Sus orígenes
¿De dónde viene?
El Chien de Canaan desciende de perros parias del Próximo Oriente adaptados desde hace mucho tiempo a las duras condiciones de la región. Ha sido seleccionado para la guarda de los rebaños y de las viviendas, y luego estructurado como raza en el siglo XX, en particular gracias al trabajo de Rudolphina Menzel a partir de finales de los años 1940. La raza fue luego difundida fuera de Israel y reconocida definitivamente por la FCI en 1966.
Su aspecto
¿Cómo es?
El Perro de Canaán es un perro de tamaño mediano, robusto, bien proporcionado e inscribible en un cuadrado. Su cabeza de longitud media evoca una cuña moderada, con orejas erguidas más bien cortas y anchas, ojos almendrados de color marrón oscuro y una expresión viva. El cuerpo es sólido sin pesadez, la cola se lleva enroscada sobre el lomo, y el pelo es recto, apretado, de textura bastante dura, con un subpelo denso. Los mantos admitidos van del arena al rojo-marrón, así como al blanco, negro o manchado, con o sin máscara simétrica.
Su carácter
Temperamento y carácter
El Chien de Canaan es vivaz, atento y naturalmente desconfiado con los extraños, lo que lo convierte en un buen guardián sin agresividad excesiva. Se muestra muy apegado a su dueño y protector con su grupo social. Su temperamento combina docilidad, vigilancia y cierta reserva, con un fondo primitivo que lo hace lúcido y poco demostrativo con los desconocidos.
Convivencia
Convivencia con niños y animales
En el día a día, el Perro de Canaán necesita actividad, atención y un marco estable. Aprecia los largos paseos, la observación de su entorno y las tareas que movilizan su vigilancia. Puede adaptarse a la vida urbana si sus necesidades de gasto están realmente cubiertas, pero por lo general prefiere una casa con un jardín bien vallado. Su apego a su familia suele ir acompañado de una gran sensibilidad a la calidad del vínculo y a la coherencia del marco de vida.
Educación
Educación y socialización
La educación del Chien de Canaan debe ser firme, tranquila y coherente, sin dureza innecesaria. Es un perro que aprende bien cuando comprende el sentido de las demandas y mantiene la confianza en su guía. Los métodos positivos, la regularidad y una socialización temprana son importantes para canalizar su reserva natural hacia los desconocidos y desarrollar una obediencia fiable en contextos variados.
Presupuesto
Precio y presupuesto del Perro de Canaán
El Chien de Canaan es una raza rara, lo que influye directamente en su precio y su disponibilidad. La tarifa depende sobre todo de la seriedad del criadero, de la calidad de la socialización, de la trazabilidad de la línea y de la rareza local de la raza. Más allá de la compra, hay que prever un presupuesto regular para la alimentación, la prevención veterinaria y los accesorios del día a día.

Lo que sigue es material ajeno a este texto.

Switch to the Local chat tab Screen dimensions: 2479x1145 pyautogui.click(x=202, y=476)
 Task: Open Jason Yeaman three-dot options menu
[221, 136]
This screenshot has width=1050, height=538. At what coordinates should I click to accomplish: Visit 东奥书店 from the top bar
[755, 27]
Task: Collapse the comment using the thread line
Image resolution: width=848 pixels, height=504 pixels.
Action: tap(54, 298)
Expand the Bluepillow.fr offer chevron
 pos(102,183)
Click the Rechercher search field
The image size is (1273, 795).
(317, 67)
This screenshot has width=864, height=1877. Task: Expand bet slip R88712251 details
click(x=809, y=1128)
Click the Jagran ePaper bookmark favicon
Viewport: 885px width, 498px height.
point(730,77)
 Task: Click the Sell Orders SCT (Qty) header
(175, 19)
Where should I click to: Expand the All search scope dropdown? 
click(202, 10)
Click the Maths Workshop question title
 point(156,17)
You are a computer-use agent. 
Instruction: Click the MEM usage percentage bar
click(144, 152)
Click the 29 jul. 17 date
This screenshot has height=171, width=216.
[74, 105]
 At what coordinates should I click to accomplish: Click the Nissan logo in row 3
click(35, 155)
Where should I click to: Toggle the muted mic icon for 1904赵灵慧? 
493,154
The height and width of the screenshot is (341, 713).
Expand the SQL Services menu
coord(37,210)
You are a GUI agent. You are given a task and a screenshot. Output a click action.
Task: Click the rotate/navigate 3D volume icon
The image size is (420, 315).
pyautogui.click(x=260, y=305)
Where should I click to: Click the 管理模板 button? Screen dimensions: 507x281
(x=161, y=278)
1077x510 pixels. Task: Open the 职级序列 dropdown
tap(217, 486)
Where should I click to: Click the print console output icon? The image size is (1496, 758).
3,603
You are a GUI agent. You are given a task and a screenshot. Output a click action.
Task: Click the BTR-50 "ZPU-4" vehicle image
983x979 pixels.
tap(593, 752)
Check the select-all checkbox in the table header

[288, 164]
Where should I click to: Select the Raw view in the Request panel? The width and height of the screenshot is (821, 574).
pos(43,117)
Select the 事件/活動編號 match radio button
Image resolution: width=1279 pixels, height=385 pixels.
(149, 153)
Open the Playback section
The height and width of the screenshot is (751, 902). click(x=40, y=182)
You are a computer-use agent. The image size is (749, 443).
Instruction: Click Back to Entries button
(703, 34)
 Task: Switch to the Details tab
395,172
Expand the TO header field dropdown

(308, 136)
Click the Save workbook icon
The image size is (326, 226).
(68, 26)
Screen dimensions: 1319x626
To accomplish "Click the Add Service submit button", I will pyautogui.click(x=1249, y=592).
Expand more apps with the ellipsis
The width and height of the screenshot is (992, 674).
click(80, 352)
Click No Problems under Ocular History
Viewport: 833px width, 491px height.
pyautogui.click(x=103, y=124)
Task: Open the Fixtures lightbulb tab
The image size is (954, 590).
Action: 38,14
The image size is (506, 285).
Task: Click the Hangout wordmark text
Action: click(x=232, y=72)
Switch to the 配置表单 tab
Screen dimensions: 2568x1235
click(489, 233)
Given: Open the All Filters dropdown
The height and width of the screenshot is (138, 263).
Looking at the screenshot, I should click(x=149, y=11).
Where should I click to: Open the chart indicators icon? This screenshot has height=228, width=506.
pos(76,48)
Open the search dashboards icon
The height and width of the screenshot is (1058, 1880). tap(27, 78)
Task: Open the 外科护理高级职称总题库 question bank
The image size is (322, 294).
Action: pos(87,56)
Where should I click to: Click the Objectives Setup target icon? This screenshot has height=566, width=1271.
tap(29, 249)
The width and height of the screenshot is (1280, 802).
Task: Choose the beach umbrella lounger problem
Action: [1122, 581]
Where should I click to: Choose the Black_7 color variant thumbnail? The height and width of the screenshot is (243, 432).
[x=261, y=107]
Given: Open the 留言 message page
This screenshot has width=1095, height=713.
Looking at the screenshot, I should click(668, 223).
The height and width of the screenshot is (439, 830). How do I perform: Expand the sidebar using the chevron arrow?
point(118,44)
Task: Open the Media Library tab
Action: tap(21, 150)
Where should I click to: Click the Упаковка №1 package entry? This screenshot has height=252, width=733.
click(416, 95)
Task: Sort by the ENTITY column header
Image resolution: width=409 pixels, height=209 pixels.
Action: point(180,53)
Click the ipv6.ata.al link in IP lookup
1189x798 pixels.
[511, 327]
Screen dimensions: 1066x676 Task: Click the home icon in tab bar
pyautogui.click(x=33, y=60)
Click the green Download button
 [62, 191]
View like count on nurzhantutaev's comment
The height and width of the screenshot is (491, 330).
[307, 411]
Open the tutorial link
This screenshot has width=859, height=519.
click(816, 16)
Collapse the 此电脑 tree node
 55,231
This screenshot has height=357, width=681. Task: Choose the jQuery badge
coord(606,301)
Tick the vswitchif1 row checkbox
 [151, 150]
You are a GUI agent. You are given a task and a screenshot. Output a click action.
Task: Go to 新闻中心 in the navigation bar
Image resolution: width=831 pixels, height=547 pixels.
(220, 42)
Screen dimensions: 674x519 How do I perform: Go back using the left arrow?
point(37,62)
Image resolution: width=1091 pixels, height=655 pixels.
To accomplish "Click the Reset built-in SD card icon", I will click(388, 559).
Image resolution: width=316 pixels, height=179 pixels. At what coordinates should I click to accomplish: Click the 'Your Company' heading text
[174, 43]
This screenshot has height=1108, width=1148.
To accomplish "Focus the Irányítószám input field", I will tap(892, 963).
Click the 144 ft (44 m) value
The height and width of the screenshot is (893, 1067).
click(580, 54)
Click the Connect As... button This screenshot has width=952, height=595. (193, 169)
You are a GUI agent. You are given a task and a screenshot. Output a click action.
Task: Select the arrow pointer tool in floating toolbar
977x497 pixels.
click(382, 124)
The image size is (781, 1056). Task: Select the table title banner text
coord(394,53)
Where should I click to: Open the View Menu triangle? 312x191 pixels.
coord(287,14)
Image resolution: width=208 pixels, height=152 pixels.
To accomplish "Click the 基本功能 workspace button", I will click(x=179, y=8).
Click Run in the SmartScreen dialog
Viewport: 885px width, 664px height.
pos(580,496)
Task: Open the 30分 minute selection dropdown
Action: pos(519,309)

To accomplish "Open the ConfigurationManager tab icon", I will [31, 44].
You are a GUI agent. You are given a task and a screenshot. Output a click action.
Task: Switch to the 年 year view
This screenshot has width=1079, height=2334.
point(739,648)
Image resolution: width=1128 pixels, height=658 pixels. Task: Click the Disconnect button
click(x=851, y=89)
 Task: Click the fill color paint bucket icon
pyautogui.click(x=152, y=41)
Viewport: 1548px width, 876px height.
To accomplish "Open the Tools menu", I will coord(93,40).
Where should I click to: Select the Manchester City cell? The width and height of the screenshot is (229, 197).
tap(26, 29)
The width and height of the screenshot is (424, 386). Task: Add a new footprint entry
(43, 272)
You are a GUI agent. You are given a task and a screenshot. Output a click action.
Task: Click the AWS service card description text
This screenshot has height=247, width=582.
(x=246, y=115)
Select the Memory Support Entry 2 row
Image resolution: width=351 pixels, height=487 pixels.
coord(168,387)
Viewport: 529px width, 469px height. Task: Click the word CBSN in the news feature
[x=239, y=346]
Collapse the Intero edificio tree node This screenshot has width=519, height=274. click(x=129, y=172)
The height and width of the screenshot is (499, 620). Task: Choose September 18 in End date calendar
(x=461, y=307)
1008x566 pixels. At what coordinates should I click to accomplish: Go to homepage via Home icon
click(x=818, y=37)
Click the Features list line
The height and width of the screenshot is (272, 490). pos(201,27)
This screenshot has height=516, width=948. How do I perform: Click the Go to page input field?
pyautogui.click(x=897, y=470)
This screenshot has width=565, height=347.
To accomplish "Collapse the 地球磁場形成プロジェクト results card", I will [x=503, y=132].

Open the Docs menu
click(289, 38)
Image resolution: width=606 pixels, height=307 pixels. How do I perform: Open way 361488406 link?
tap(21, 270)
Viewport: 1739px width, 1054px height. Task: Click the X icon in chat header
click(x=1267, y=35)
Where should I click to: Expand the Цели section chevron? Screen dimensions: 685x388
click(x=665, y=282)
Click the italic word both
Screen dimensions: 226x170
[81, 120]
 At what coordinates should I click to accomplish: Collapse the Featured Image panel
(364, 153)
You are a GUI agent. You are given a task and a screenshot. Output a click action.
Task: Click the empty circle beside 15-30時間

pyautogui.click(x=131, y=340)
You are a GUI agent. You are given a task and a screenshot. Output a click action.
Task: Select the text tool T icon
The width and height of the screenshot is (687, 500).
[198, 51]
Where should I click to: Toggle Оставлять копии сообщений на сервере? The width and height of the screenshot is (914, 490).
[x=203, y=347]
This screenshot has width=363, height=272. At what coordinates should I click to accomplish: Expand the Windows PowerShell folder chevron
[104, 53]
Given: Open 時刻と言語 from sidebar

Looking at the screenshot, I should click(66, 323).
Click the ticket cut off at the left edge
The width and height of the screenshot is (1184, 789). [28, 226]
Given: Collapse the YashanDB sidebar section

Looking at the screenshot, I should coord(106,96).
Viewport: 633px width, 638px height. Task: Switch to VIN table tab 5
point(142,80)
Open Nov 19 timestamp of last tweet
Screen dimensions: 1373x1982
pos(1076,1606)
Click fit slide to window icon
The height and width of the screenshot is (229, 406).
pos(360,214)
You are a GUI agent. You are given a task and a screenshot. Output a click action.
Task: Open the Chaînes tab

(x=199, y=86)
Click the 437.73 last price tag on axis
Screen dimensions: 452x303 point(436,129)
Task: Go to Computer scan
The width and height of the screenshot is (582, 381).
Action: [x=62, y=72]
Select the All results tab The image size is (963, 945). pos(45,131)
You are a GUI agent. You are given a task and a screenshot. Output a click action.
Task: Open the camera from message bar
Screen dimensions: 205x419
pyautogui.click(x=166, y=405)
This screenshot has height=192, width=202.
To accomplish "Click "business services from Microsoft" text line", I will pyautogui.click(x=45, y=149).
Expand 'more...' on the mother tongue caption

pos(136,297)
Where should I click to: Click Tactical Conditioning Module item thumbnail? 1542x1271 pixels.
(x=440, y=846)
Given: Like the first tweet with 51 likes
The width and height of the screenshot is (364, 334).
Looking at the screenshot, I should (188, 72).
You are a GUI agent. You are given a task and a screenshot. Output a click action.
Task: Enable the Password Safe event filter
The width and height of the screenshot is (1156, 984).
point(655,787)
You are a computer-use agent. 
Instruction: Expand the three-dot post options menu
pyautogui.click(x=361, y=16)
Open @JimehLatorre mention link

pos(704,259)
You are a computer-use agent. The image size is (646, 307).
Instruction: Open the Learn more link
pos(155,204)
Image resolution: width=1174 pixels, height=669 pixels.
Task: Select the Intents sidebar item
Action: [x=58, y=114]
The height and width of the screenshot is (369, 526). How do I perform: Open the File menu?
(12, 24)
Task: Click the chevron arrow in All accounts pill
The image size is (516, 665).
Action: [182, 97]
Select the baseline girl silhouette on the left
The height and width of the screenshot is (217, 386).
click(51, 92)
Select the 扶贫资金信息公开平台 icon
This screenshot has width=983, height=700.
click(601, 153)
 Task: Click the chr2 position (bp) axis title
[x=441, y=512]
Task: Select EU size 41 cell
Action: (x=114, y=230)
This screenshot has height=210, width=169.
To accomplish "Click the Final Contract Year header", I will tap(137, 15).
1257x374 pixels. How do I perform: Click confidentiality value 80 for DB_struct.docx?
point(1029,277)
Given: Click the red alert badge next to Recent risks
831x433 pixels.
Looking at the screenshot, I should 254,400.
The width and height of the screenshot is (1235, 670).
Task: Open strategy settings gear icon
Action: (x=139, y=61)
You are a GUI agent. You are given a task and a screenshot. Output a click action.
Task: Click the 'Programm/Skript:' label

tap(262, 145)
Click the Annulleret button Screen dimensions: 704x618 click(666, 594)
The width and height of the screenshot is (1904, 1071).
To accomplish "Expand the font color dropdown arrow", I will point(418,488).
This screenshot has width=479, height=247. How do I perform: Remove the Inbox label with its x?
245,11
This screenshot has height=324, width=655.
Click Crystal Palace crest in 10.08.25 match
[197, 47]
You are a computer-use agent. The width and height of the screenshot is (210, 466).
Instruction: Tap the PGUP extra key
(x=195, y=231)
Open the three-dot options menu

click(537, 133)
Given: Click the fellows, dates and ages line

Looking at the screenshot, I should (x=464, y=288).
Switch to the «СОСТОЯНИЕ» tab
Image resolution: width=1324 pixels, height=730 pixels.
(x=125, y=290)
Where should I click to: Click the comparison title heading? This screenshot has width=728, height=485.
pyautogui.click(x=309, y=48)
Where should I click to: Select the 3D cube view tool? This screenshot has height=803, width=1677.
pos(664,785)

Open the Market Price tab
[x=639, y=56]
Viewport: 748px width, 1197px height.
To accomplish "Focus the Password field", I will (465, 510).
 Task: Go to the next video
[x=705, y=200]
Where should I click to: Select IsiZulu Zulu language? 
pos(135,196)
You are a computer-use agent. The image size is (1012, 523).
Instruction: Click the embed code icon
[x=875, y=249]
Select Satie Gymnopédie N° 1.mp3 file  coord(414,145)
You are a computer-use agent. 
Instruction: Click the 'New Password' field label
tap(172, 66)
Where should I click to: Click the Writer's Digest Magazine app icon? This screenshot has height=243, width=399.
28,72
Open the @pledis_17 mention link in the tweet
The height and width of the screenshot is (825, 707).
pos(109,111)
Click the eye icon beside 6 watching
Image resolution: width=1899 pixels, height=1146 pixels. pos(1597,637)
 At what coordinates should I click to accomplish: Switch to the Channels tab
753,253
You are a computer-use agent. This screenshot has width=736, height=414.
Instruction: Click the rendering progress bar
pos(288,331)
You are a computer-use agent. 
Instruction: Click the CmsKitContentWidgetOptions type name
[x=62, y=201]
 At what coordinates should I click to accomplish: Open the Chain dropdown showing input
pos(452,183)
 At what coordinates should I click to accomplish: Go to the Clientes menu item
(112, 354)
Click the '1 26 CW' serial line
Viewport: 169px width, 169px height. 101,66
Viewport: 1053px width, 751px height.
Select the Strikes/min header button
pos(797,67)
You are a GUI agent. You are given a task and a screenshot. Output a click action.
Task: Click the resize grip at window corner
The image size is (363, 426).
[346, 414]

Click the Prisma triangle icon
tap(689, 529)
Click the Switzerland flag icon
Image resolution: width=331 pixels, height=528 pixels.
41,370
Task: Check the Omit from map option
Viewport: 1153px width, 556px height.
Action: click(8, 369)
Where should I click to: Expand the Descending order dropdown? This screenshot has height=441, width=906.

Ver detalle de costesSalud
Su salud en resumen
El Chien de Canaan es globalmente rústico y capaz de soportar bien condiciones climáticas difíciles gracias a su construcción equilibrada y a su pelaje doble denso. La selección natural ha contribuido a la solidez general de la raza. El principal punto de vigilancia citado clásicamente concierne a la displasia de cadera, aunque la raza no es reputada como fuertemente cargada de enfermedades hereditarias conocidas.
Prevención y puntos de vigilanciaAlimentación
Alimentarlo bien
El Perro de Canaán necesita una alimentación completa, digestible y adaptada a su tamaño mediano, a su edad y a su actividad. Su ración debe mantener una buena masa muscular sin favorecer el sobrepeso. Una alimentación simple, regular y bien dosificada suele convenir muy bien a este perro rústico.
Nuestros consejos de alimentación¿Lo sabía?
Anécdotas y popularidad
El Chien de Canaan forma parte de las raras razas modernas directamente derivadas de perros parias semisalvajes del Próximo Oriente. Este origen explica en parte su sobriedad, su vigilancia y su capacidad de adaptación. Aunque antigua en sus raíces, la raza sigue siendo poco conocida en Europa, lo que contribuye a su imagen de perro raro y singular.